| Goal of the exercise |
Once you find the line with "You are a GUI" in the entries below, print it and each line after it up to and including the line with "The height and", exactly, without pictures.

| Source data |
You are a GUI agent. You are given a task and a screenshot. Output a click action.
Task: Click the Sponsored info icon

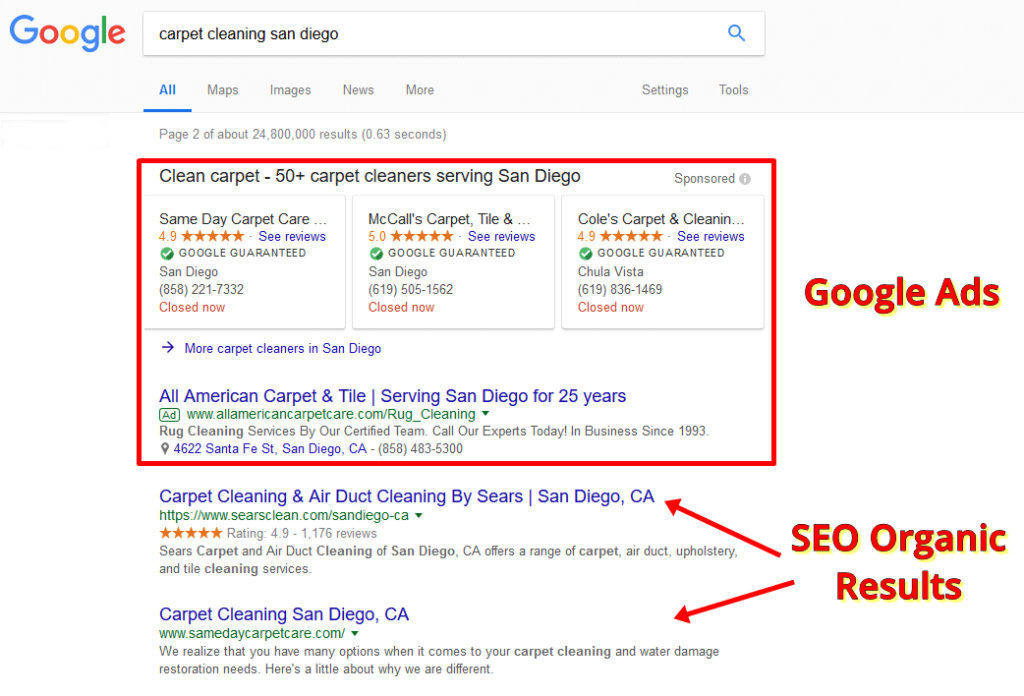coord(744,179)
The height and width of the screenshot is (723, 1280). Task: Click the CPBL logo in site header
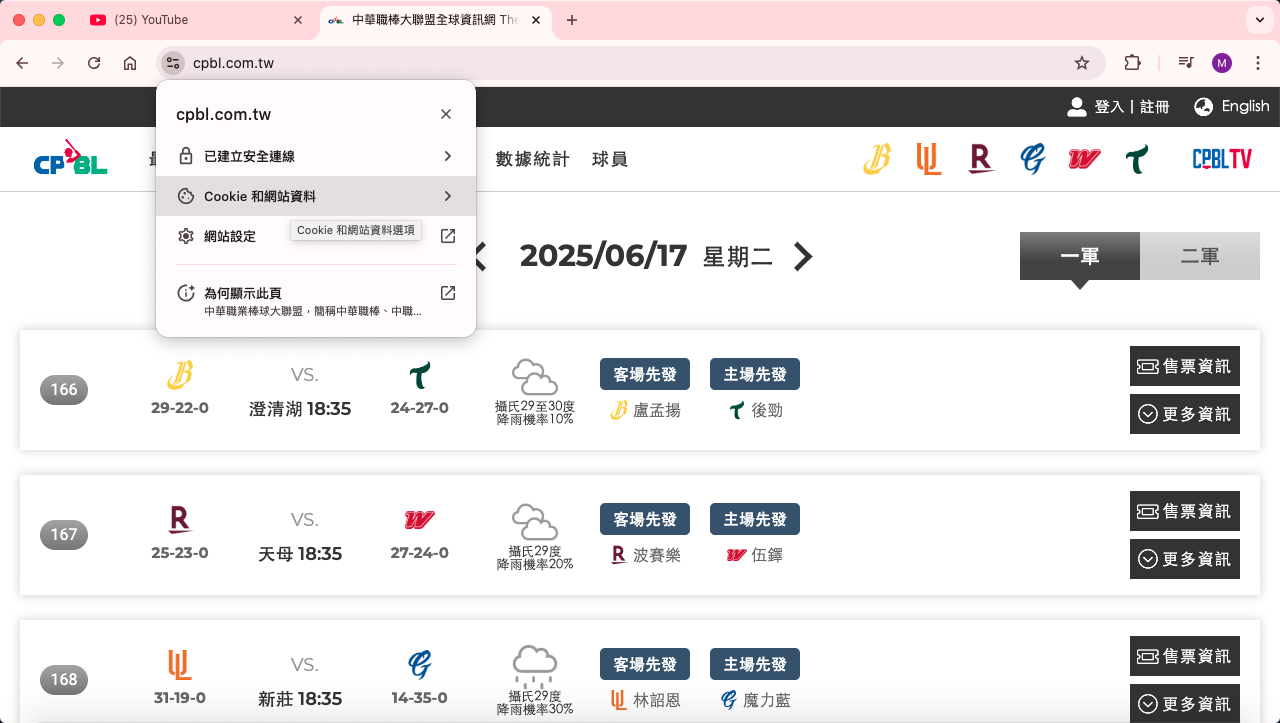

==

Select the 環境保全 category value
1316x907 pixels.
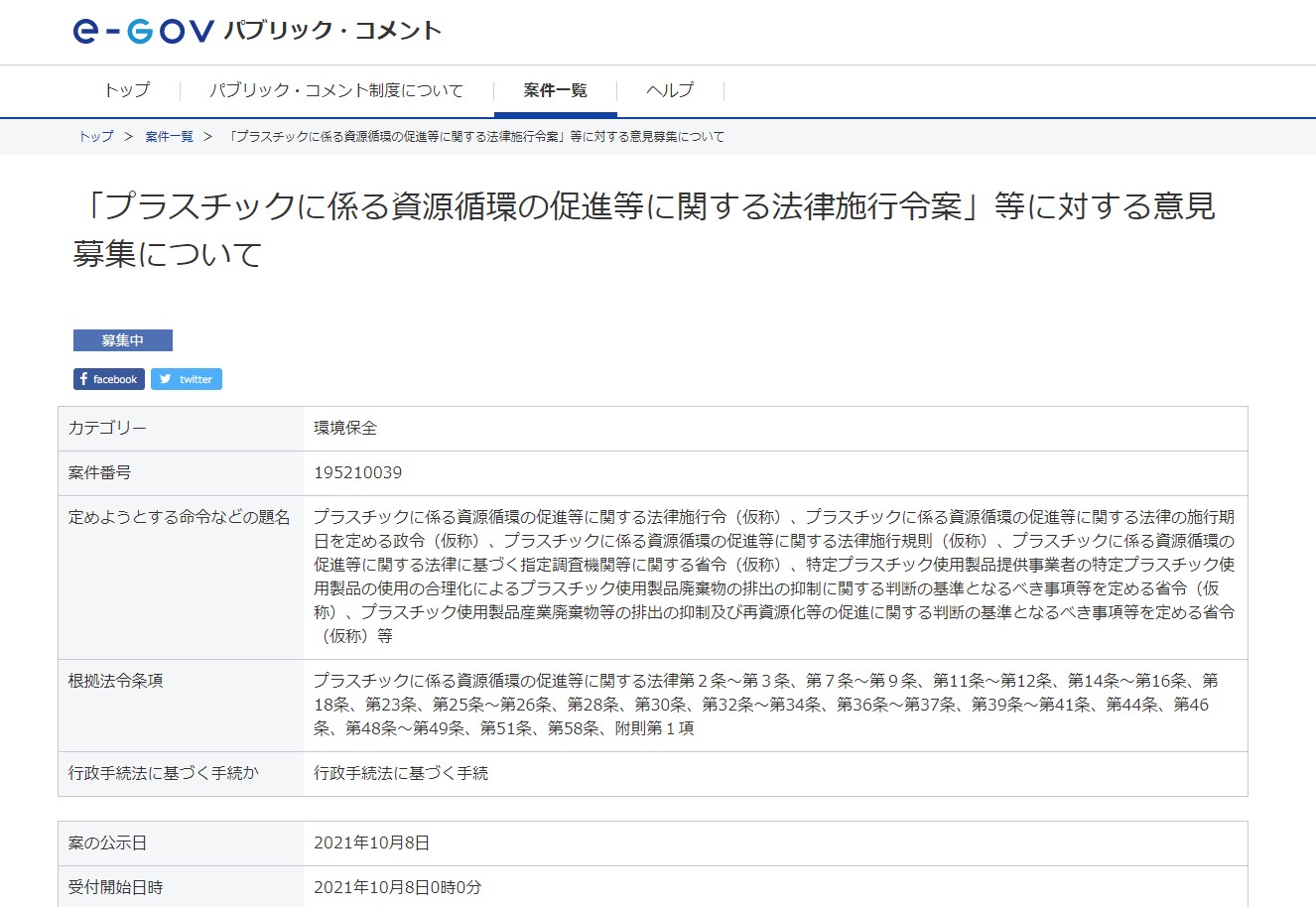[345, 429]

| Output |
You are a GUI agent. You are given a task and a screenshot. Output a click action.
Task: Click the Sponsored info icon

coord(744,179)
The height and width of the screenshot is (723, 1280). Task: Click the CPBL logo in site header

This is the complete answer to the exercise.